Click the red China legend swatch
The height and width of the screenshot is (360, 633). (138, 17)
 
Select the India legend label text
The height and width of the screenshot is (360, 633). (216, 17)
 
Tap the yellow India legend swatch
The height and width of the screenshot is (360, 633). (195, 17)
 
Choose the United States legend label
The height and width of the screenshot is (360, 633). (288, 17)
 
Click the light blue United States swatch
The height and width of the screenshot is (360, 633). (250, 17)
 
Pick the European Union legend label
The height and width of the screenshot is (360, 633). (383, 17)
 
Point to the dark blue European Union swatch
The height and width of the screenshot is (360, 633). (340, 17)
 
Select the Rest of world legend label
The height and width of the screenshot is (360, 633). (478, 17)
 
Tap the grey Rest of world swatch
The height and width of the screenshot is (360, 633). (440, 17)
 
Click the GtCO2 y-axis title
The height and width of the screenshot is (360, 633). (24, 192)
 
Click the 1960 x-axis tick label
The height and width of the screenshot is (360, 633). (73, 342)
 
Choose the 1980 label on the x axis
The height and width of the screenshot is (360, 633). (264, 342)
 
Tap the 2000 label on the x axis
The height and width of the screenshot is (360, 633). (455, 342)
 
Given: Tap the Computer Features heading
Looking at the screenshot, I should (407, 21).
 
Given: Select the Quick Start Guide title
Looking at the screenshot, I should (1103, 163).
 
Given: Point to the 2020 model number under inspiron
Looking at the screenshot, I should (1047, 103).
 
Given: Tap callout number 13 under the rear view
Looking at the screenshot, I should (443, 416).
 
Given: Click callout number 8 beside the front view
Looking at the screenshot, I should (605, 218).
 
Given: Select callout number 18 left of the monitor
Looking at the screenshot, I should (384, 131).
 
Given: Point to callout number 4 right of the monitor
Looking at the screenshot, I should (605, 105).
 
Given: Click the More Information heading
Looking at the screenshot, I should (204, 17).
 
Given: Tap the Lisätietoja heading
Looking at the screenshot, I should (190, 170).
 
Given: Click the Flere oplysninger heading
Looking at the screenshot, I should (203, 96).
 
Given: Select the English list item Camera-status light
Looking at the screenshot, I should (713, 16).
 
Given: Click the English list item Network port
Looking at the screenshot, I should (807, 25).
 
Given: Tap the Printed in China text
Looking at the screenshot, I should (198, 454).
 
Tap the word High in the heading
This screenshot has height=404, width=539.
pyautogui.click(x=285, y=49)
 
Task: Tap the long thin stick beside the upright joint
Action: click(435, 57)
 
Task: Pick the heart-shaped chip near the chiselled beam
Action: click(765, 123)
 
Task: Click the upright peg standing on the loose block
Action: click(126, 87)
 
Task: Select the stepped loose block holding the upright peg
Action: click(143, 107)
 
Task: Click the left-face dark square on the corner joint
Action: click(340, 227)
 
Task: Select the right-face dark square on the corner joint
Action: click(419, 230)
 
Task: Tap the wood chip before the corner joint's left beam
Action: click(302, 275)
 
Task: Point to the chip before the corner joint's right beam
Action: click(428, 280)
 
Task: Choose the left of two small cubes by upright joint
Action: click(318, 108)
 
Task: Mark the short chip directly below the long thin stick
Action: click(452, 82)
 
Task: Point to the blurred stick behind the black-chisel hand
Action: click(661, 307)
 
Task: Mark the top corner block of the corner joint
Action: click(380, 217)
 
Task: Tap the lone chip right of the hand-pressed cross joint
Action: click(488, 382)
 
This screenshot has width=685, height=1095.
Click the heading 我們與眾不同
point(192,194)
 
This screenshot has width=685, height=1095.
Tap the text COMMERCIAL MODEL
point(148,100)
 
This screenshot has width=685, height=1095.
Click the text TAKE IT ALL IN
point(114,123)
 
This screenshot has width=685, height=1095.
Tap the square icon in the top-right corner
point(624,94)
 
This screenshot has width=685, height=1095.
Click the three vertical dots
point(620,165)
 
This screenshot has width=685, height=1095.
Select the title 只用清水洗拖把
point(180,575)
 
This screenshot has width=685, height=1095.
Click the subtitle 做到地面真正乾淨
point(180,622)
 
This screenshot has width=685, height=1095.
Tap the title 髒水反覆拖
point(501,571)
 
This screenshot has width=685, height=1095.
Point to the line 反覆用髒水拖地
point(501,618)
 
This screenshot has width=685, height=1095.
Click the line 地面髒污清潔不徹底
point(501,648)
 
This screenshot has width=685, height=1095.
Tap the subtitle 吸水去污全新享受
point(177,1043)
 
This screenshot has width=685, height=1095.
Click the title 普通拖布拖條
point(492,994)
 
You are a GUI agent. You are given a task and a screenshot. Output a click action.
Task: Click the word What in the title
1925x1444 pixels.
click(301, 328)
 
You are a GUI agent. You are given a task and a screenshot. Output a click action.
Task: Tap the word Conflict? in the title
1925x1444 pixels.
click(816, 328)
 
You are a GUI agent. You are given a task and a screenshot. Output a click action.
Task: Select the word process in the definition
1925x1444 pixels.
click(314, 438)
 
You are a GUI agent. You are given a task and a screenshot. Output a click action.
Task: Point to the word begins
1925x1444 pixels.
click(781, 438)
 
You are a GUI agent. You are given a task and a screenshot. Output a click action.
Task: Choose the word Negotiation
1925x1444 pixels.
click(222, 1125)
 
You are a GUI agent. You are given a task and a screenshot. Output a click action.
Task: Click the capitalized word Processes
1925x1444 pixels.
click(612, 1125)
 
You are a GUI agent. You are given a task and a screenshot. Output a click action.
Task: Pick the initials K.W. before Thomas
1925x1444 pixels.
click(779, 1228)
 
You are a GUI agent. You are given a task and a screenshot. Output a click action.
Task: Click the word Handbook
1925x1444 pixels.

---

EXERCISE AIM - Rewrite every one of the rows above with "Output a click action" changed to "Return a click action" and nothing else altered.

RESULT FOR THIS TASK -
Click the red China legend swatch
The height and width of the screenshot is (360, 633). (138, 17)
 
Select the India legend label text
The height and width of the screenshot is (360, 633). (216, 17)
 
Tap the yellow India legend swatch
The height and width of the screenshot is (360, 633). (195, 17)
 
Choose the United States legend label
The height and width of the screenshot is (360, 633). (288, 17)
 
Click the light blue United States swatch
The height and width of the screenshot is (360, 633). (250, 17)
 
Pick the European Union legend label
The height and width of the screenshot is (360, 633). (383, 17)
 
Point to the dark blue European Union swatch
The height and width of the screenshot is (360, 633). (340, 17)
 
Select the Rest of world legend label
The height and width of the screenshot is (360, 633). (478, 17)
 
Tap the grey Rest of world swatch
The height and width of the screenshot is (360, 633). (440, 17)
 
Click the GtCO2 y-axis title
The height and width of the screenshot is (360, 633). (24, 192)
 
Click the 1960 x-axis tick label
The height and width of the screenshot is (360, 633). (73, 342)
 
Choose the 1980 label on the x axis
The height and width of the screenshot is (360, 633). (264, 342)
 
Tap the 2000 label on the x axis
The height and width of the screenshot is (360, 633). (455, 342)
 
Given: Tap the Computer Features heading
Looking at the screenshot, I should (407, 21).
 
Given: Select the Quick Start Guide title
Looking at the screenshot, I should (1103, 163).
 
Given: Point to the 2020 model number under inspiron
Looking at the screenshot, I should (1047, 103).
 
Given: Tap callout number 13 under the rear view
Looking at the screenshot, I should (443, 416).
 
Given: Click callout number 8 beside the front view
Looking at the screenshot, I should (605, 218).
 
Given: Select callout number 18 left of the monitor
Looking at the screenshot, I should (384, 131).
 
Given: Point to callout number 4 right of the monitor
Looking at the screenshot, I should (605, 105).
 
Given: Click the More Information heading
Looking at the screenshot, I should (204, 17).
 
Given: Tap the Lisätietoja heading
Looking at the screenshot, I should (190, 170).
 
Given: Click the Flere oplysninger heading
Looking at the screenshot, I should (203, 96).
 
Given: Select the English list item Camera-status light
Looking at the screenshot, I should (713, 16).
 
Given: Click the English list item Network port
Looking at the screenshot, I should (807, 25).
 
Given: Tap the Printed in China text
Looking at the screenshot, I should (198, 454).
 
Tap the word High in the heading
This screenshot has height=404, width=539.
pyautogui.click(x=285, y=49)
 
Task: Tap the long thin stick beside the upright joint
Action: click(435, 57)
 
Task: Pick the heart-shaped chip near the chiselled beam
Action: click(765, 123)
 
Task: Click the upright peg standing on the loose block
Action: click(126, 87)
 
Task: Select the stepped loose block holding the upright peg
Action: click(143, 107)
 
Task: Click the left-face dark square on the corner joint
Action: click(340, 227)
 
Task: Select the right-face dark square on the corner joint
Action: click(419, 230)
 
Task: Tap the wood chip before the corner joint's left beam
Action: click(302, 275)
 
Task: Point to the chip before the corner joint's right beam
Action: click(428, 280)
 
Task: Choose the left of two small cubes by upright joint
Action: click(318, 108)
 
Task: Mark the short chip directly below the long thin stick
Action: click(452, 82)
 
Task: Point to the blurred stick behind the black-chisel hand
Action: click(661, 307)
 
Task: Mark the top corner block of the corner joint
Action: click(380, 217)
 
Task: Tap the lone chip right of the hand-pressed cross joint
Action: click(488, 382)
 
This screenshot has width=685, height=1095.
Click the heading 我們與眾不同
point(192,194)
 
This screenshot has width=685, height=1095.
Tap the text COMMERCIAL MODEL
point(148,100)
 
This screenshot has width=685, height=1095.
Click the text TAKE IT ALL IN
point(114,123)
 
This screenshot has width=685, height=1095.
Tap the square icon in the top-right corner
point(624,94)
 
This screenshot has width=685, height=1095.
Click the three vertical dots
point(620,165)
 
This screenshot has width=685, height=1095.
Select the title 只用清水洗拖把
point(180,575)
 
This screenshot has width=685, height=1095.
Click the subtitle 做到地面真正乾淨
point(180,622)
 
This screenshot has width=685, height=1095.
Tap the title 髒水反覆拖
point(501,571)
 
This screenshot has width=685, height=1095.
Point to the line 反覆用髒水拖地
point(501,618)
 
This screenshot has width=685, height=1095.
Click the line 地面髒污清潔不徹底
point(501,648)
 
This screenshot has width=685, height=1095.
Tap the subtitle 吸水去污全新享受
point(177,1043)
 
This screenshot has width=685, height=1095.
Click the title 普通拖布拖條
point(492,994)
 
You are a GUI agent. You are given a task and a screenshot. Return a click action.
Task: Click the word What in the title
1925x1444 pixels.
click(301, 328)
 
You are a GUI agent. You are given a task and a screenshot. Return a click action.
Task: Tap the word Conflict? in the title
1925x1444 pixels.
click(816, 328)
 
You are a GUI agent. You are given a task and a screenshot. Return a click action.
Task: Select the word process in the definition
1925x1444 pixels.
click(314, 438)
 
You are a GUI agent. You are given a task and a screenshot. Return a click action.
Task: Point to the word begins
1925x1444 pixels.
click(781, 438)
 
You are a GUI agent. You are given a task and a screenshot. Return a click action.
Task: Choose the word Negotiation
1925x1444 pixels.
click(222, 1125)
 
You are a GUI agent. You are given a task and a screenshot. Return a click action.
Task: Click the capitalized word Processes
1925x1444 pixels.
click(612, 1125)
 
You are a GUI agent. You are given a task and a screenshot. Return a click action.
Task: Pick the initials K.W. before Thomas
1925x1444 pixels.
click(779, 1228)
 
You are a GUI agent. You are given a task and a screenshot. Return a click action.
Task: Click the word Handbook
1925x1444 pixels.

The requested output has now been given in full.